# Weighted Random Selection

Posted by JH

## Random Selection Based on Weights

Q1: How to uniformly random-select a number from an array A?
Follow-up: If an additional array F is given, where F[i] is the frequency of occurrence for A[i], how to randomly select a number from A based on the frequency?
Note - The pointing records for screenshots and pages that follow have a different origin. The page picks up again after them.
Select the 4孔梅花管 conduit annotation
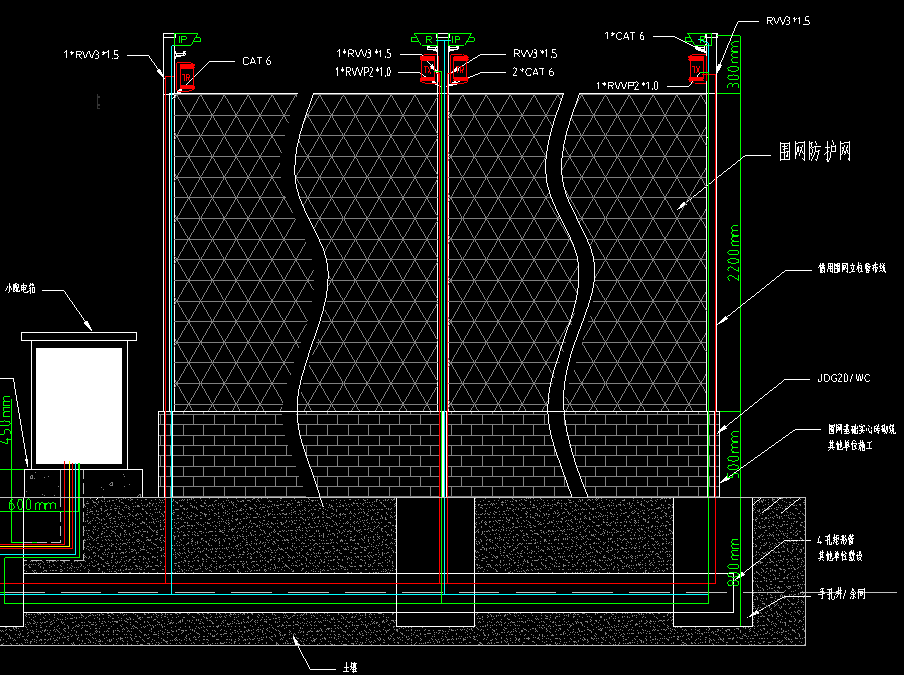The width and height of the screenshot is (904, 675). pyautogui.click(x=832, y=546)
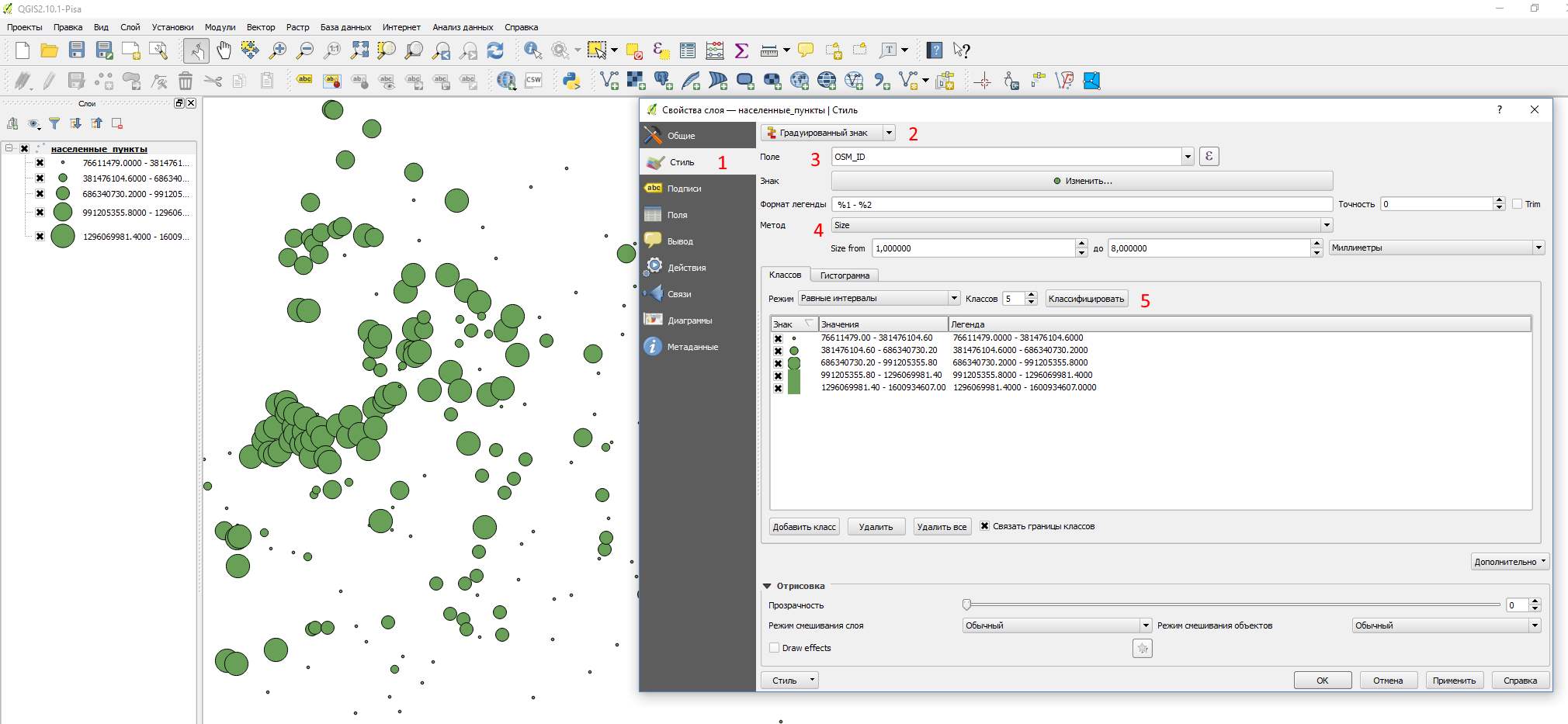This screenshot has width=1568, height=724.
Task: Open the Градуированный знак renderer dropdown
Action: pos(827,133)
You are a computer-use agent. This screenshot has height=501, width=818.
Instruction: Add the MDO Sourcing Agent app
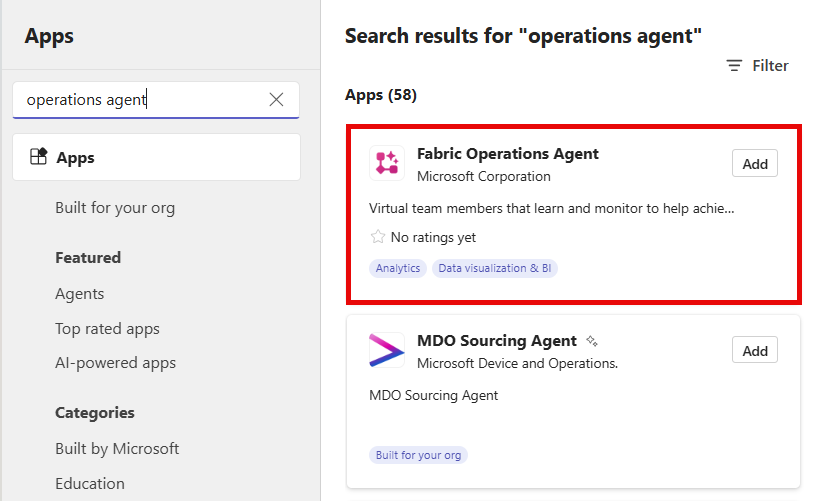(755, 350)
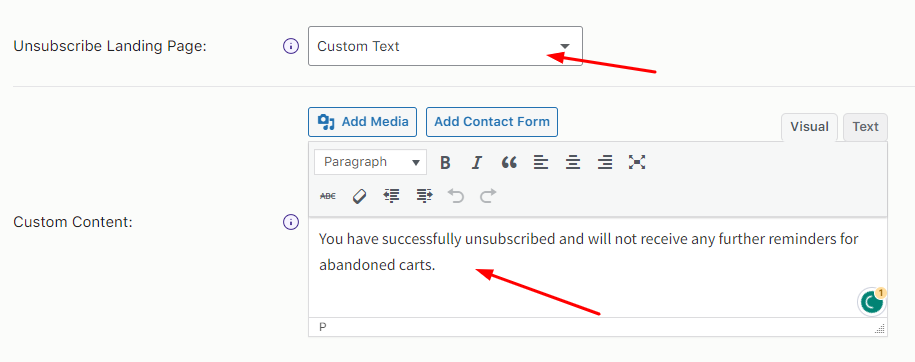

The probability of A[i] being chosen should be greater if F[i] is larger.

e.g.
A = [A1, A2, A3]
F = [0, 5, 15]

P(A1 chosen) = 0%
P(A2 chosen) = 25%
P(A3 chosen) = 75%

## Solution

Two-pass solution:
The probability of each A[i] gets selected is
F[i] / sum(F , F, ..., F[n - 1])

Let SUM be sum(F , F, ..., F[n - 1]), randomly generate a number X between 0 to SUM - 1.
For the given example,
if X falls between [0, 0), choose A1;
if X falls between [0, 5), choose A2;
if X falls between [5, 20), choose A3;

The solution needs to know SUM beforehand to generate the random number, so the first pass is needed to get the SUM.

Greedy single-pass solution:
An optimal way is to build up the selection incrementally.

Iterate i through 0 to N - 1.
At the ith step, we only worry about whether A[i] is chosen or not.
If A[i] is chosen, set chosen number C = A[i].
Otherwise, keep the number chosen before.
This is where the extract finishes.